An Introduction to Company Embeddings

Published in

Filament-Syfter

7 min readMay 12, 2022

— Authors: Ayesha Hafeez, Cynthia Masetto

“ML is a branch of artificial intelligence based on the idea that systems can learn from data, identify patterns and make decisions with minimal human intervention.”. The predicted patterns are able to show the relationships between input features and output target. Usually we expect that instances (e.g. pictures, texts, sensor readings) with similar features lead to similar predictions. In consequence, the representation of these input features directly affects the quality of the learned patterns.

An illustrative example of the power of ML is that of music streaming platforms like Spotify. In order to accurately predict what new music you would enjoy, the Spotify engine recommends new content on the basis of your previous listening history. In order to build your next playlist based on your listening history, Spotify would need to represent each song with a feature vector of real (numeric) values. The element of this vector would represent the value of a feature of a song. Useful features could include things like duration, number of songs in the album, artists name, genre. However, feature representation in other cases is more complicated as the input data is unstructured. This data usually includes text (lyrics), images (album cover), audio (melody) and in order to use them for ML tasks we will need real-valued feature vector representations. The question is: what happens when you combine all the data into embeddings and try to solve different problems?

What’s an Embedding?

An embedding is a translation of a high dimensional vector into a lower dimensional space. It’s similar to a summary of a long paper in which the most important and salient details are captured and the less useful information is thrown away. In the same way that a business manager and a software engineer might capture different summaries of the same book based on what they find useful in their own lives, embedding models learn to capture the detail that is most pertinent to the task that they’ve been trained to do. An embedding is able to capture relationships between different input features by learning to place semantically similar inputs close together in the embedding space, analogous to filling a room with objects and putting the similar objects physically close together. In essence, an embedding is a feature representation technique that incorporates relationships between multiple input features as opposed to regular feature representation techniques that look at encoding each feature individually. Furthermore, since embeddings are learned through the self-supervised task of input reconstruction, they can be leveraged to train high-fidelity models for downstream tasks more efficiently. This means that the downstream models will be more resilient to downstream tasks with low volumes of annotated data. In the context of the Spotify example, encoding a user’s listening history would help the Spotify engine identify meaningful relationships between different songs, artists, etc. This would mean that the engine can learn your preferences and is able to group relevant audio content together to create personalized playlists.

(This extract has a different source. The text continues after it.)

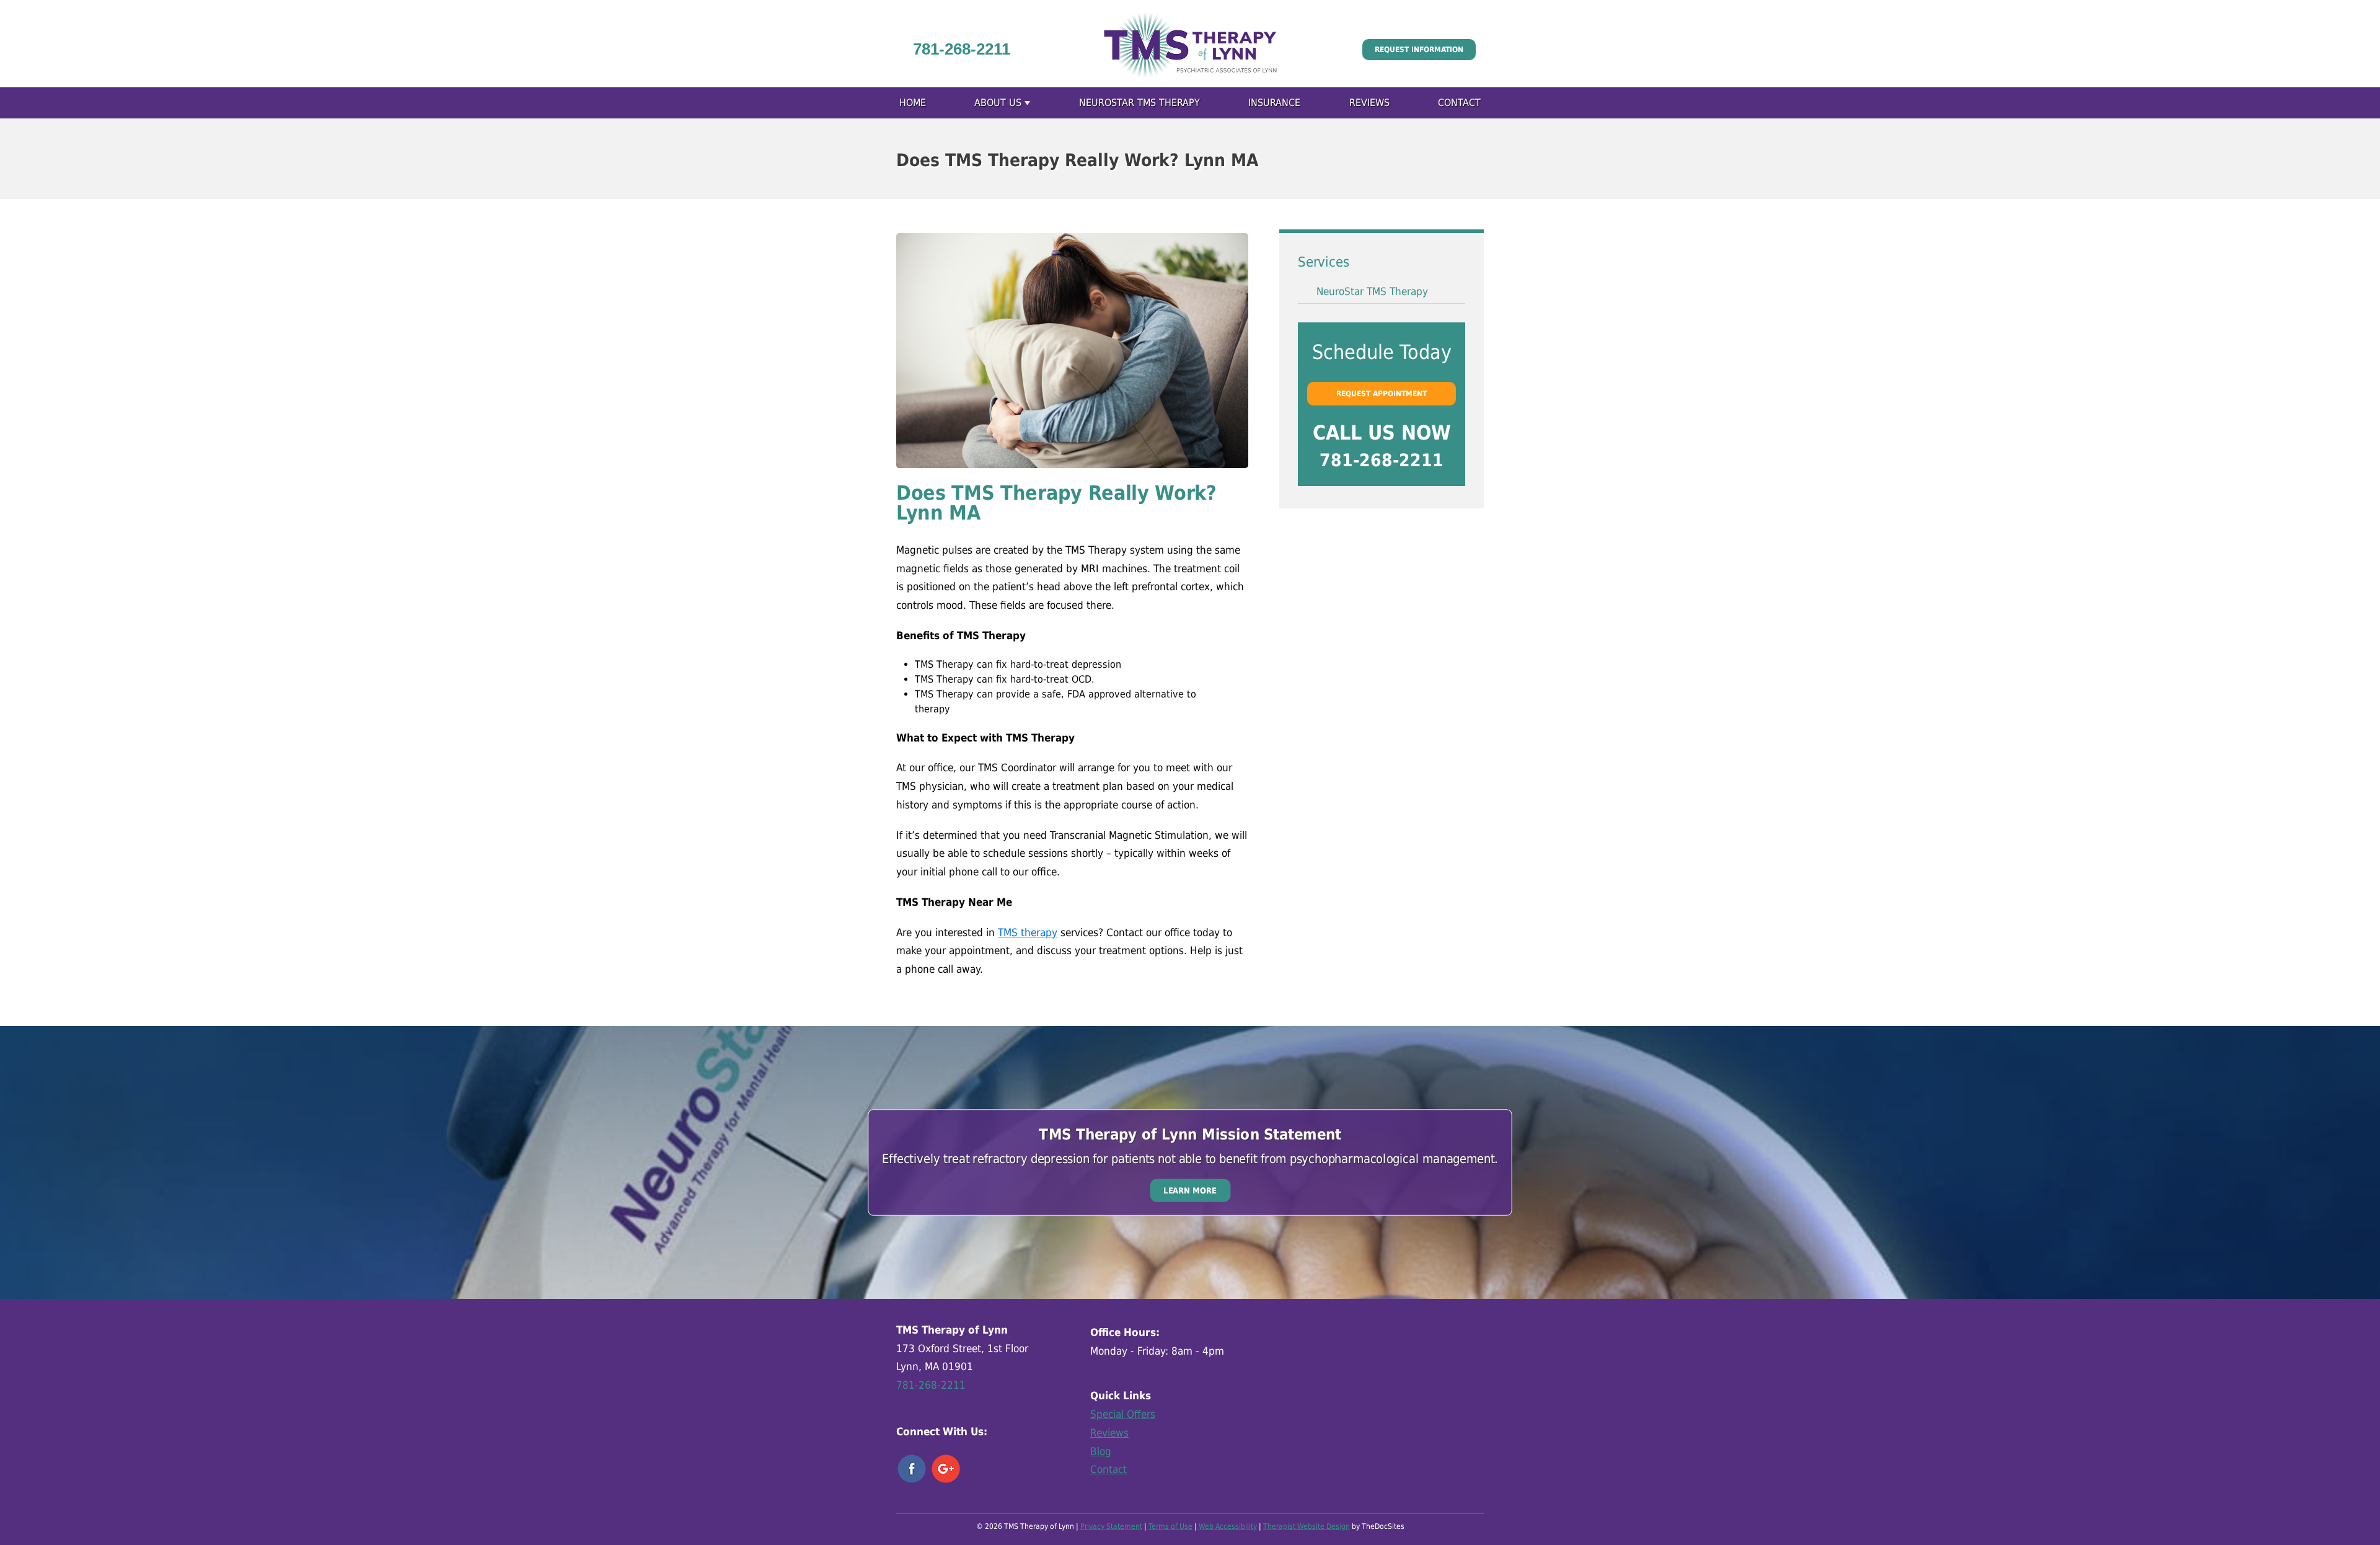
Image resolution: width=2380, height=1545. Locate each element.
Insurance (1274, 102)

The concept of using embeddings is more prevalent in domains within Machine Learning such as Natural Language Processing (NLP) and Computer Vision. In NLP, embeddings capture the semantic meaning of text. Examples of embeddings are GLoVe, Word2Vec and BERT which are then used to improve prediction accuracy of downstream tasks such as sentiment analysis, questions & answering and topic classification to name a few. However, there is little work being done in using embeddings to represent domain-specific entities (although some notable examples include a model for embedding molecular structures and Google’s music embedding model )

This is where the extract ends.